Cleveland Dot Plots

A Cleveland dot plot looks like a bivariate plot, and is sometimes used as such (see the example at the end), but in its typical usage it is better considered (in my opinion) as a univariate plot where the different data values, represented by dots, carry identifying labels, even though the data values may be summary statistics such as the mean or percentiles (see Jacoby 2006). A very different type of dot plot is shown in a later entry. Stata-wise it comes down to this: Cleveland dot plots are what you get with graph dot, whereas the other type of dot plot is created by dotplot.

The terminology concerning dot plots or dot charts is not firmly established, occasional claims to the contrary notwithstanding.

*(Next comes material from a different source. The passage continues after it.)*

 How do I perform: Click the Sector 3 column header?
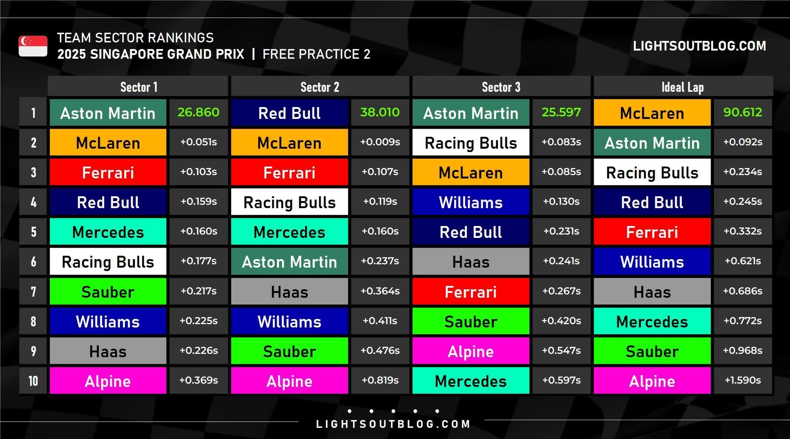pyautogui.click(x=501, y=87)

Both the plots described in this entry as well those created by dotplot, plus sometimes others, can be found under the headings of "dot plots" or "dot charts". However, the term "Cleveland dot plot" (after statistician and data visualisation expert William S. Cleveland [1983]) has been coined to highlight this particular type of chart, and I follow this usage. The Stata User's Guide does not use this term and it conceives of graph dot as a device for the display of summary statistics such as means or percentages.

Please note: Most graphs in this entry have been created by using, among other options, scheme(s1mono) and plotregion(lstyle(none)). These are not repeated in the examples shown below.

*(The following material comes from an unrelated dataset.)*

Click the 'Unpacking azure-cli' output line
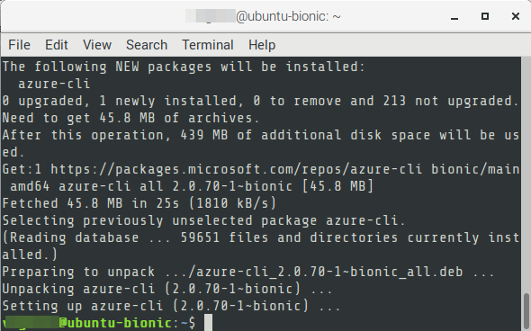tap(167, 289)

Here is an example of the basic Cleveland dot plot, with single data values. I use data from the OECD on labour force participation of women aged 25 to 49 in 2007 (the data can be found in an introduction to Statistics I wrote in German with two colleagues, Ludwig-Mayerhofer et al. 2014, on p. 51). In this example, the data are ordered from the highest to the lowest by way of suboption (to option "over") , sort(1) descending (with a country with a missing value on the bottom), but they might also be ordered the other way round, or alphabetically.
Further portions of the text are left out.